Task objective -> Update the rows below, from the line containing "is (480, 640)." down to the line containing "y-tick-label: -2 is", by changing "screenshot" to "image" and keeping everything else the same. Give only those lines, without the pictures.

Stored dataset items ->
--- --- ---
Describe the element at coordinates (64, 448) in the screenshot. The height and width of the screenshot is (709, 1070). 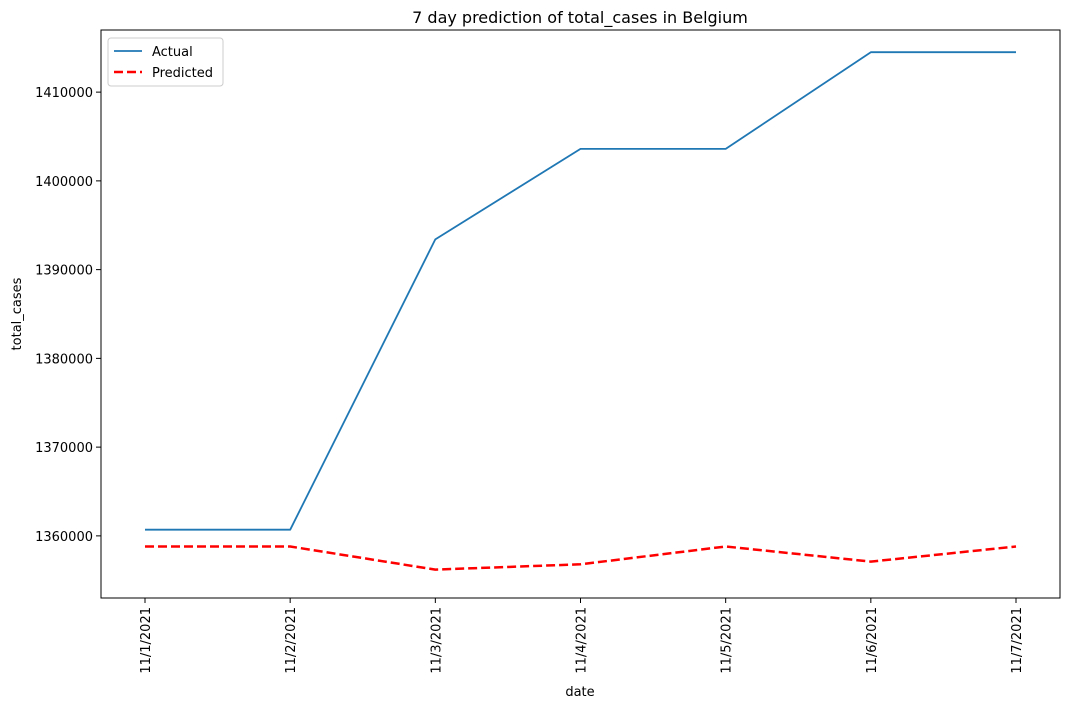
I see `y-tick-label: 1370000` at that location.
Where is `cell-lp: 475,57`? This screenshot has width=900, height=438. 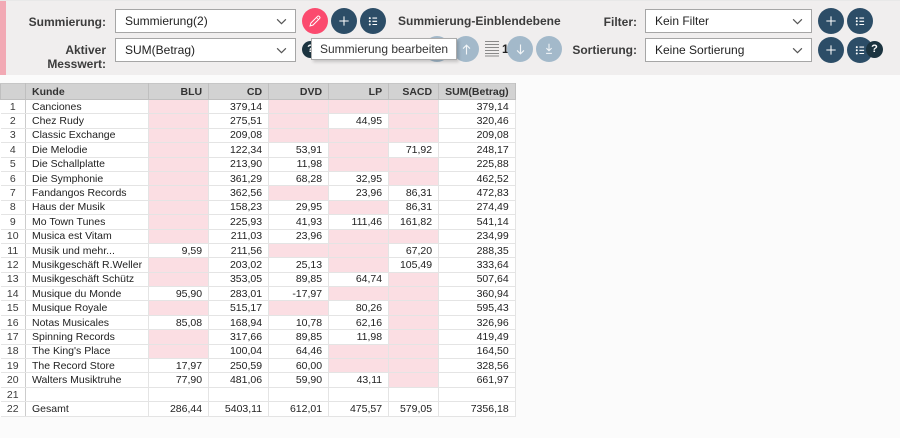 cell-lp: 475,57 is located at coordinates (359, 409).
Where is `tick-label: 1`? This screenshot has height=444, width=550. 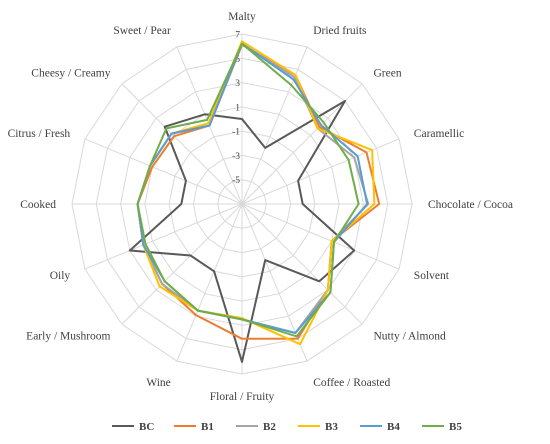
tick-label: 1 is located at coordinates (238, 108).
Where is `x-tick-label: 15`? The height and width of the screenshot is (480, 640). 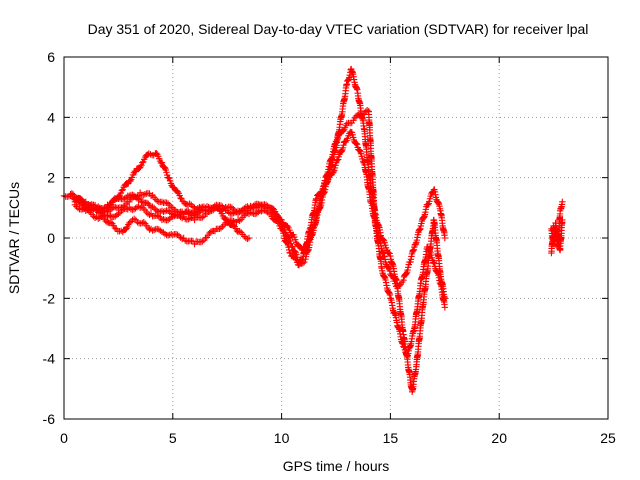
x-tick-label: 15 is located at coordinates (391, 438).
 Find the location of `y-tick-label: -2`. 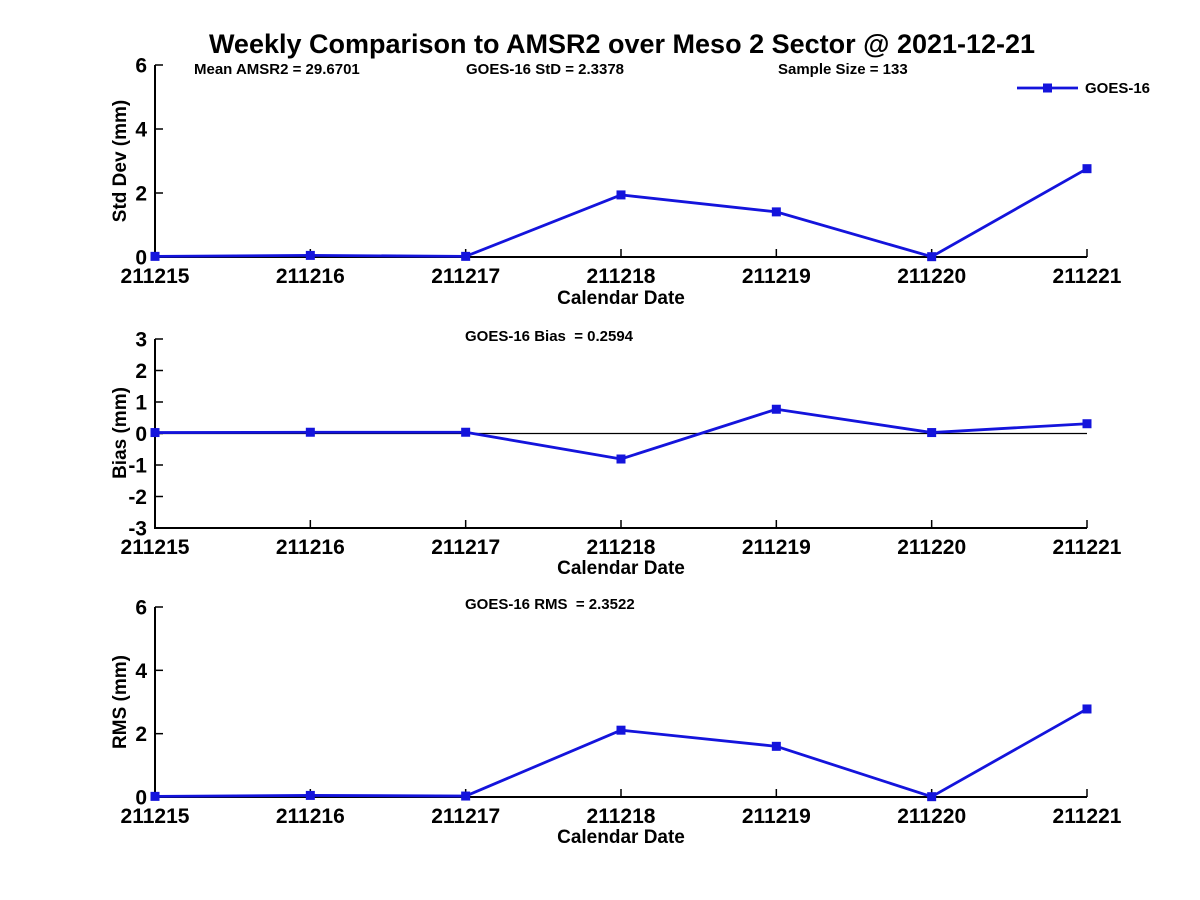

y-tick-label: -2 is located at coordinates (138, 498).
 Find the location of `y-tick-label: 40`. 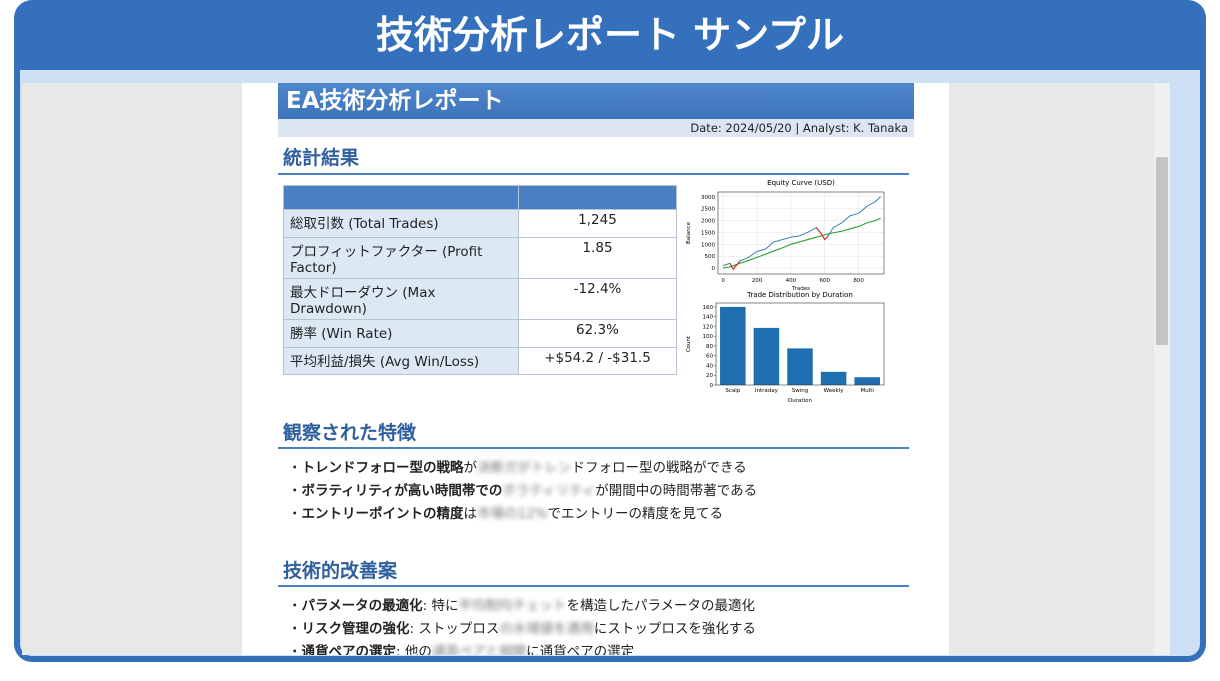

y-tick-label: 40 is located at coordinates (710, 366).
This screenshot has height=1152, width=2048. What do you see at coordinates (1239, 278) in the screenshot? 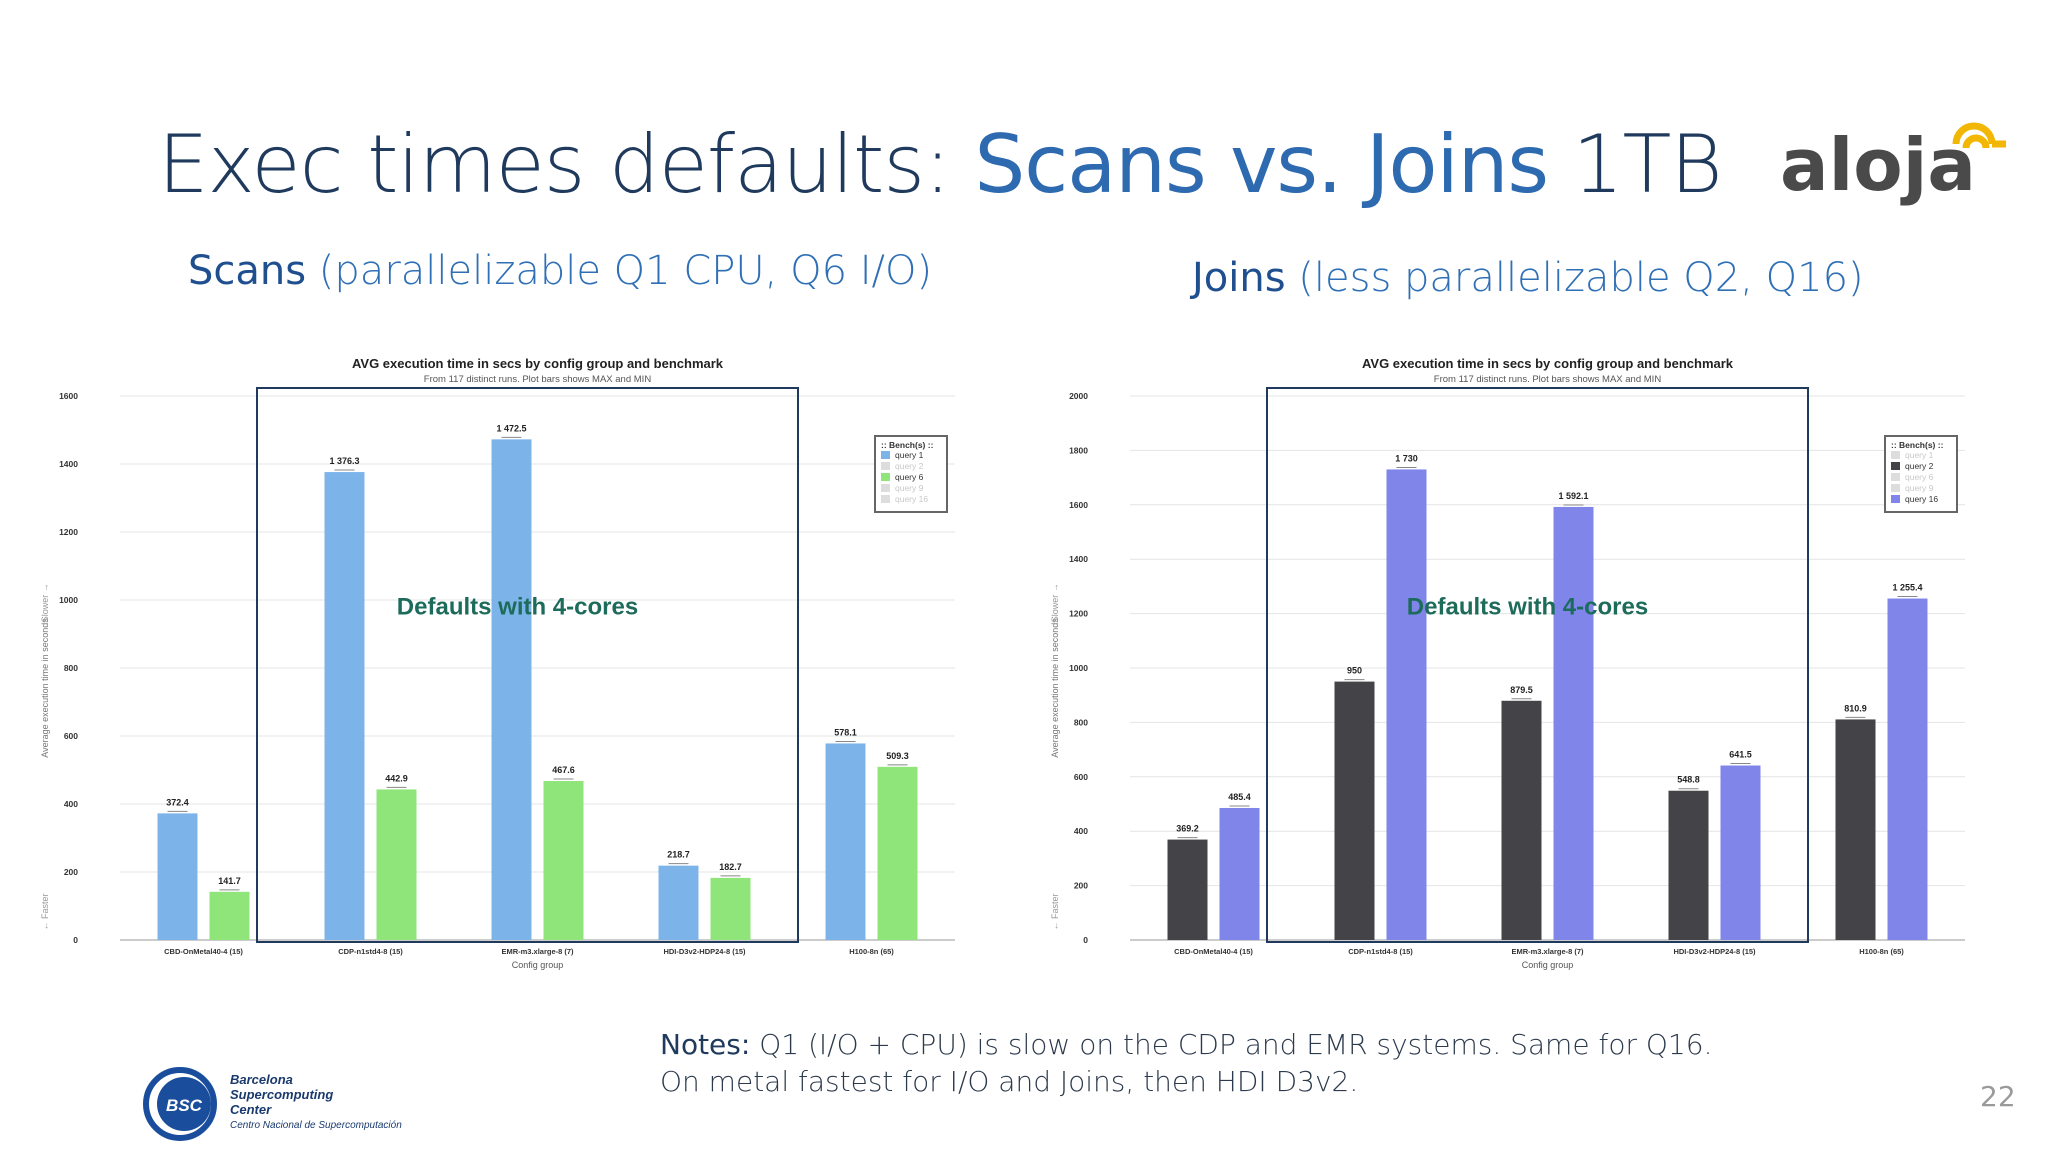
--- --- ---
Answer box ->
Where is `x-tick-label: 15`? The height and width of the image is (480, 640). 
x-tick-label: 15 is located at coordinates (391, 438).
 Find the location of `y-tick-label: -2`. 

y-tick-label: -2 is located at coordinates (138, 498).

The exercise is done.